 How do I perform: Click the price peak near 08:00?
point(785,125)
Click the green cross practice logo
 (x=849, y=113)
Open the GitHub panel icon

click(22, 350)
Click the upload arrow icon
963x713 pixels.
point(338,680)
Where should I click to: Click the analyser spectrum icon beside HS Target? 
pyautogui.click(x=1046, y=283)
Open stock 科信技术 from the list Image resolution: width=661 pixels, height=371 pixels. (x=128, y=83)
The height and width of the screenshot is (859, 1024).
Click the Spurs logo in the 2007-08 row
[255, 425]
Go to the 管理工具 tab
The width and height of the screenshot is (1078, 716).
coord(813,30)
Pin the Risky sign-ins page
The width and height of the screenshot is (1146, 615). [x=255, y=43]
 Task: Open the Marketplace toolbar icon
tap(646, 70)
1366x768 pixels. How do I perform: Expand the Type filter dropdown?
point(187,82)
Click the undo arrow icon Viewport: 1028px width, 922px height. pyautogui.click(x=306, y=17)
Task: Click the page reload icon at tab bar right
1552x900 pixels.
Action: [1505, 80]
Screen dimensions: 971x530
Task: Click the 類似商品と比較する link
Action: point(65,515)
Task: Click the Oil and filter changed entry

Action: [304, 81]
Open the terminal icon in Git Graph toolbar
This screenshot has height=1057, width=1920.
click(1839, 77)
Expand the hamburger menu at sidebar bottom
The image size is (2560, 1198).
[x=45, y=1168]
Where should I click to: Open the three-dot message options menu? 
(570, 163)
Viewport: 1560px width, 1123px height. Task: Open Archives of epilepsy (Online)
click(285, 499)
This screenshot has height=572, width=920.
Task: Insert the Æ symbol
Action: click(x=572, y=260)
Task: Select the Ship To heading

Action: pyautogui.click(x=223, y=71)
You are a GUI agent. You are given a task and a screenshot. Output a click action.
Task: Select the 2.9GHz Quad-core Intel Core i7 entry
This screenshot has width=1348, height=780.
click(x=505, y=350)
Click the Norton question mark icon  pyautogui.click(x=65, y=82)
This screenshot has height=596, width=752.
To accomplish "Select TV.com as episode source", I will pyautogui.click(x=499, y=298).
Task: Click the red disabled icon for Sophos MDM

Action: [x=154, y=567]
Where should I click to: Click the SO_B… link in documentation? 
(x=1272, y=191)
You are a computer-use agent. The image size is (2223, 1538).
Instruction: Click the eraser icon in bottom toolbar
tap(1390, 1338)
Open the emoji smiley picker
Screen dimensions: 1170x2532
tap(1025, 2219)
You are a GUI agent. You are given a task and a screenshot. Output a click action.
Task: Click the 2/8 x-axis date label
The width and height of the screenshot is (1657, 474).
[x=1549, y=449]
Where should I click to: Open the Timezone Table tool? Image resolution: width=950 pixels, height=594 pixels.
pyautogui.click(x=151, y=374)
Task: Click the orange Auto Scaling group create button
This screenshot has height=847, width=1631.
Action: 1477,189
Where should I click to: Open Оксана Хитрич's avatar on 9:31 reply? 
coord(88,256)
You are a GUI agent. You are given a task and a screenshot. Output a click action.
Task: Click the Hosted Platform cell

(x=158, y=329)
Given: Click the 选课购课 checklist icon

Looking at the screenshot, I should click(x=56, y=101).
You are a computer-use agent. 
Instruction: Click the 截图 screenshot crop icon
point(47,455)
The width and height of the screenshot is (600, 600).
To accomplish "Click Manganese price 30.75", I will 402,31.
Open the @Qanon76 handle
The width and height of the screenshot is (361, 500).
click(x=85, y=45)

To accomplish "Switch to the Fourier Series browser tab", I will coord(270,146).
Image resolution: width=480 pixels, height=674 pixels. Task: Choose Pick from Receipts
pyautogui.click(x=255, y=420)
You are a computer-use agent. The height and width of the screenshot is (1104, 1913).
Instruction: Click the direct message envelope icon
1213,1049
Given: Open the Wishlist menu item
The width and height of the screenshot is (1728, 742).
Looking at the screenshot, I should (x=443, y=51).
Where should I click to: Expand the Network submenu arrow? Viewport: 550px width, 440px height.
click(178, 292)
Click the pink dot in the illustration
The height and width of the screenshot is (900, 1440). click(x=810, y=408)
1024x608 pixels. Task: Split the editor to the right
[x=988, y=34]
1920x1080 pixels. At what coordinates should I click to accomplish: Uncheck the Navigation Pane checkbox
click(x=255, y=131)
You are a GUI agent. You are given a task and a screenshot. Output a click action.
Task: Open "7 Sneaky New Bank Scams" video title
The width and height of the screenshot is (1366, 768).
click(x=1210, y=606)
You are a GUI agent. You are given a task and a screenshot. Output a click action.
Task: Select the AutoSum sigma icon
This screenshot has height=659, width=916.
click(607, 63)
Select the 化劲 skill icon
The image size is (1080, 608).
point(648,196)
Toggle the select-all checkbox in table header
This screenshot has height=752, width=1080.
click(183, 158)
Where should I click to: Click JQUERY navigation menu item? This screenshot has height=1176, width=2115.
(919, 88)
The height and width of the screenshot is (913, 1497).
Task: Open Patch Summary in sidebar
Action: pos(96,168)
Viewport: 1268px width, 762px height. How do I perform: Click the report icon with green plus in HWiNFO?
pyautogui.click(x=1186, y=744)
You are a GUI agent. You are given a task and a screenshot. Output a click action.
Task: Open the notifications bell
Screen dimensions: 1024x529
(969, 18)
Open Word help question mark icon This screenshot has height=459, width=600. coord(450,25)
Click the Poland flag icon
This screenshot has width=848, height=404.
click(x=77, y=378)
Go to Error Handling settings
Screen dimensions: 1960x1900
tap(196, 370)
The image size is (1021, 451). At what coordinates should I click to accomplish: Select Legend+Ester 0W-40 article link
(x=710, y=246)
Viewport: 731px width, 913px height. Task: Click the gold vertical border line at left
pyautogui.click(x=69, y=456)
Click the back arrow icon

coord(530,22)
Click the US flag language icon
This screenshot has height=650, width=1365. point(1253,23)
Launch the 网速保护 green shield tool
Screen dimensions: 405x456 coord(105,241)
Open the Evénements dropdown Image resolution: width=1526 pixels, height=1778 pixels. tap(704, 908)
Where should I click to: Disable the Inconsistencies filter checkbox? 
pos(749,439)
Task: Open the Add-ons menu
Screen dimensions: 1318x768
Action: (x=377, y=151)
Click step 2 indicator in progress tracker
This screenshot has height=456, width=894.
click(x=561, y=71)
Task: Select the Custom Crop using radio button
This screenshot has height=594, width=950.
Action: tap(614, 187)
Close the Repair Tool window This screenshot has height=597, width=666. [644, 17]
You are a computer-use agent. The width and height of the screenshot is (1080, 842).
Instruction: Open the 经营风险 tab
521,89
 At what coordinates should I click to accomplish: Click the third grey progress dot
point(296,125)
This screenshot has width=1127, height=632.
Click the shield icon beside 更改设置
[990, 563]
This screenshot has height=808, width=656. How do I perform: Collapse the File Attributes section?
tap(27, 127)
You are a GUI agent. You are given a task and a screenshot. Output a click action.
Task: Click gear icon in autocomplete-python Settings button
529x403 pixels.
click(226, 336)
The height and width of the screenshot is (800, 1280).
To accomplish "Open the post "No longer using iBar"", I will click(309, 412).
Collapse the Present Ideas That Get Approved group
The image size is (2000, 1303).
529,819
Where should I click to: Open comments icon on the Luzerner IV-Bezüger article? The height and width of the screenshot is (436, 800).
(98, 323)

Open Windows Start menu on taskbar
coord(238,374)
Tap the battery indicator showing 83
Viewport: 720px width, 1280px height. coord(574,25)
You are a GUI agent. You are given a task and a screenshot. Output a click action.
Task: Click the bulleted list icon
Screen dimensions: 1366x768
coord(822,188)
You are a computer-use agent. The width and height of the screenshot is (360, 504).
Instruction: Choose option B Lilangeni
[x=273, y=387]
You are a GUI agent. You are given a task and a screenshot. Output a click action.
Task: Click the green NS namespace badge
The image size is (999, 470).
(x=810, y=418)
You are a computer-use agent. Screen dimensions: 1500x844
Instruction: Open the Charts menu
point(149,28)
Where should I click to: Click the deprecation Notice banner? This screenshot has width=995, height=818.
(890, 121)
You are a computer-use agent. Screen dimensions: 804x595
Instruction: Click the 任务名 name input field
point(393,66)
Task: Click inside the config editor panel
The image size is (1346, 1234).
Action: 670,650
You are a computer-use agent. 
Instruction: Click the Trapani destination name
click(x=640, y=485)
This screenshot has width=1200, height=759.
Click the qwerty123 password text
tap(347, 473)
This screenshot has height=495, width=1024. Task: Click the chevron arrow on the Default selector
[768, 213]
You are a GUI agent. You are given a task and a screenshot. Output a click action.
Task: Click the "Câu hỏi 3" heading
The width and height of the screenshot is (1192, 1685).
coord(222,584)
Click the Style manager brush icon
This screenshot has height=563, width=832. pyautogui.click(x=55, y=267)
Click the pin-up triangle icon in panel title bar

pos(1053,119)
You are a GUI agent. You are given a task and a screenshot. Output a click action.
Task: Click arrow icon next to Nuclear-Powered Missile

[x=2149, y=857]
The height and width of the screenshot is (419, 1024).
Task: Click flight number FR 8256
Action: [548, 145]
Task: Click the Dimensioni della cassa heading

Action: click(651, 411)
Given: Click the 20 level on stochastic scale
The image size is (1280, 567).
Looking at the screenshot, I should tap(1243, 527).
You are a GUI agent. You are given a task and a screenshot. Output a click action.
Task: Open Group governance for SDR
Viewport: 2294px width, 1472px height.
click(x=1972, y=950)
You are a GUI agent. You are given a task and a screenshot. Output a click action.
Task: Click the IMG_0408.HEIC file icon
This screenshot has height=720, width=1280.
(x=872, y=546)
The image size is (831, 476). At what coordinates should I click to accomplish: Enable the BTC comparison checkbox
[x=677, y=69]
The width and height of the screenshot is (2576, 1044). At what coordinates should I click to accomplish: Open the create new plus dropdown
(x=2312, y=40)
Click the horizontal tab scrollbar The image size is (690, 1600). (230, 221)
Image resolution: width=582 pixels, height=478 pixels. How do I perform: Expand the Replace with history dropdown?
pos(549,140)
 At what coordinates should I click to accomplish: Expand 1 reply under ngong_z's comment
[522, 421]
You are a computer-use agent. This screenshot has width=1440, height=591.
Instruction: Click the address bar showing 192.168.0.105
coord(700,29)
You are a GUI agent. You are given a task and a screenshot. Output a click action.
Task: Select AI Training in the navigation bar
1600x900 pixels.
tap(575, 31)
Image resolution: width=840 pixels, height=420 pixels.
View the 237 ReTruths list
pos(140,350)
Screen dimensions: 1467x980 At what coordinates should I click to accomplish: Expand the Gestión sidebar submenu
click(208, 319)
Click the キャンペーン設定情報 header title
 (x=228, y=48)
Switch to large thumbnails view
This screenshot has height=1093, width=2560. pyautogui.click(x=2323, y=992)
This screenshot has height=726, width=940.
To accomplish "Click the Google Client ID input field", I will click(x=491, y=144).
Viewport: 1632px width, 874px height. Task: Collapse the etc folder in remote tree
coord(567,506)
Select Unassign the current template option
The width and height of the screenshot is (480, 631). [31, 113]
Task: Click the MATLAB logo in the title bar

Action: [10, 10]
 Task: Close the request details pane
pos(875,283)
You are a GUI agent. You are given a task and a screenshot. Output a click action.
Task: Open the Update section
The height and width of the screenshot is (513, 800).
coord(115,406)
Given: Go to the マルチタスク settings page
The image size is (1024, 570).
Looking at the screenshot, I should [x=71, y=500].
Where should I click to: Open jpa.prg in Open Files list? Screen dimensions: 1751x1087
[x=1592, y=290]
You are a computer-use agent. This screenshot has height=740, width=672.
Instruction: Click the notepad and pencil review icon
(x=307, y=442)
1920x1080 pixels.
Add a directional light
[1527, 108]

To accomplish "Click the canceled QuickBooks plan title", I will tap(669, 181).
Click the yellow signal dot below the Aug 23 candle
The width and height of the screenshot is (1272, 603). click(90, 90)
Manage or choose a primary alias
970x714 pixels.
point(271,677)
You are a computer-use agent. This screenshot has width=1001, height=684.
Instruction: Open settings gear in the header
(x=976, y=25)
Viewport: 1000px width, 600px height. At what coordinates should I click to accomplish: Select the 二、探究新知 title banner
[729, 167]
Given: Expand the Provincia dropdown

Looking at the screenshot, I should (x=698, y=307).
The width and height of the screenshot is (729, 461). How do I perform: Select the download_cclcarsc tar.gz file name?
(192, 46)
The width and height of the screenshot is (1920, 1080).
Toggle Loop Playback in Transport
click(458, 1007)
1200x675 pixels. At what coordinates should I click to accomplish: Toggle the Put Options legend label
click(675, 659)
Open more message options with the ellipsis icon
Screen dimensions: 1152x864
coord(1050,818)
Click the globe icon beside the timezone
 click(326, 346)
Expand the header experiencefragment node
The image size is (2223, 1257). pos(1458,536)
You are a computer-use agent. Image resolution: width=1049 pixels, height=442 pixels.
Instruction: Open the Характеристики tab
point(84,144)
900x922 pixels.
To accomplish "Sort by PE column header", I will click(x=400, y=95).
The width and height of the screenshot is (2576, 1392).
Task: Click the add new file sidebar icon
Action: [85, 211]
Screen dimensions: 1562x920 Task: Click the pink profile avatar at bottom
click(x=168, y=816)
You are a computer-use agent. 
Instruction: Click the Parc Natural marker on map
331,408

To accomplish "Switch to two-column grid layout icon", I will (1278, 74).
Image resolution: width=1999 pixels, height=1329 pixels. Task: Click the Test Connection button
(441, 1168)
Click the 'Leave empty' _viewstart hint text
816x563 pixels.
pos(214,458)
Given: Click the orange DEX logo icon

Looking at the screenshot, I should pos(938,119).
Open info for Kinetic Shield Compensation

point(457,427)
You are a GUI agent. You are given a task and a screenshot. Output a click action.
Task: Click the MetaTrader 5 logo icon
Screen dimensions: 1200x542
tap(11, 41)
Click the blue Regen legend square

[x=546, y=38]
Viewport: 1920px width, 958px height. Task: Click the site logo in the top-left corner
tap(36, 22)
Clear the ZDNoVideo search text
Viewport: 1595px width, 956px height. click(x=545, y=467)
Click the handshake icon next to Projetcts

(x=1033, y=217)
- - - -
Uit te voeren |
Geef de regels vanaf het begin tot en met de regel met "The width and height of the screenshot is (1146, 615)." woordelijk terug.

Antwoord |
 How do I perform: Click the price peak near 08:00?
point(785,125)
Click the green cross practice logo
 (x=849, y=113)
Open the GitHub panel icon

click(22, 350)
Click the upload arrow icon
963x713 pixels.
point(338,680)
Where should I click to: Click the analyser spectrum icon beside HS Target? 
pyautogui.click(x=1046, y=283)
Open stock 科信技术 from the list Image resolution: width=661 pixels, height=371 pixels. (x=128, y=83)
The height and width of the screenshot is (859, 1024).
Click the Spurs logo in the 2007-08 row
[255, 425]
Go to the 管理工具 tab
The width and height of the screenshot is (1078, 716).
coord(813,30)
Pin the Risky sign-ins page
The width and height of the screenshot is (1146, 615). [x=255, y=43]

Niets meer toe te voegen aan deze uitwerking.